● Required work: Each line, starting at the one with "Select the 1D time range" and running to the end of the data below, is to be set down again exactly, both ends included; leave pictures out.

(Records from a data collection)
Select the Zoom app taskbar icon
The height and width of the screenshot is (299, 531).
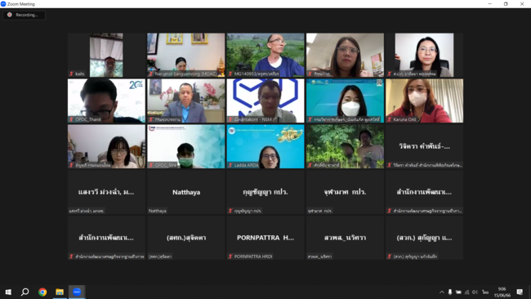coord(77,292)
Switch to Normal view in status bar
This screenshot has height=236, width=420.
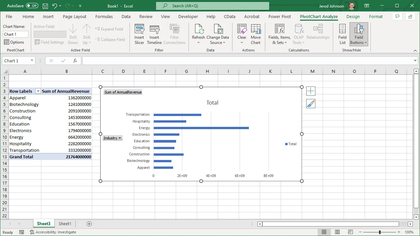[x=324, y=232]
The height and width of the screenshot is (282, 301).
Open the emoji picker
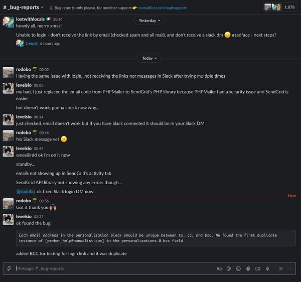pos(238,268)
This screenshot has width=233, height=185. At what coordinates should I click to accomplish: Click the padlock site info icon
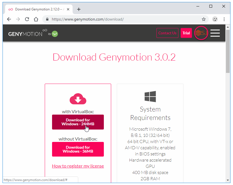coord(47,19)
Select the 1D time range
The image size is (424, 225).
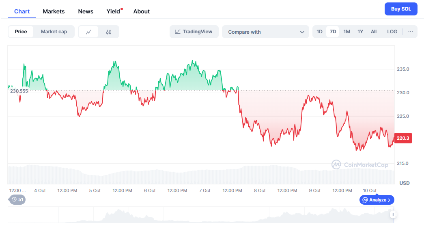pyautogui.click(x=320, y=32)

● Completed task:
Select the 1D time range
The image size is (424, 225).
pyautogui.click(x=320, y=32)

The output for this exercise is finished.